Asian Pac J Cancer Prev 2014 ;15(22):9949-53

Department of Radiation Oncology, Cerrahpasa Medical Faculty, Istanbul University, Turkey E-mail :

Objective: To evaluate the long term results among patients with soft tissue sarcoma of the thoracic wall.

Materials And Methods: Twenty-six patients who were treated with pre-or postoperative radiotherapy between December 1980-December 2007, with a diagnosis of soft tissue sarcoma of the thoracic wall were retrospectively evaluated.
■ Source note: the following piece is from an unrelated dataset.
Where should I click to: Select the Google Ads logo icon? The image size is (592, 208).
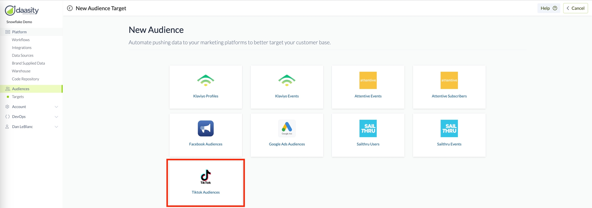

Results: The median age was 44 years (14-85 years) and 15 of them were male. A total of 50% of patients were grade 3. The most common histologic type of tumor was undifferentiated pleomorphic sarcoma (26.9%). Tumor size varied between 2-25 cm (median 6.5 cm). Seventeen of the cases had marginal and 9 had wide local resection. Four cases received preoperative radiotherapy and 22 postoperative radiotherapy. Six of the patients with large and high grade tumors received chemotherapy. Median follow-up time was 82 months (9-309 months). Local recurrence and metastasis was detected in 34.6% and 42.3% of patients, respectively. Five- year local control (LC), disease-free survival (DFS), overall survival (OS), and disease-specific survival (DSS) were 62%, 38%, 69%, and 76% respectively. On univariate analysis, the patients with positive surgical margins had a markedly lower 5-year LC rate than patients with negative surgical margin, but the difference was not significant (43% vs 78%, p=0.1). Five-year DFS (66% vs 17%) and DSS (92% vs 60%) rates were significantly worse for the patients who had high grade tumors (p=0.01, p=0.008 respectively).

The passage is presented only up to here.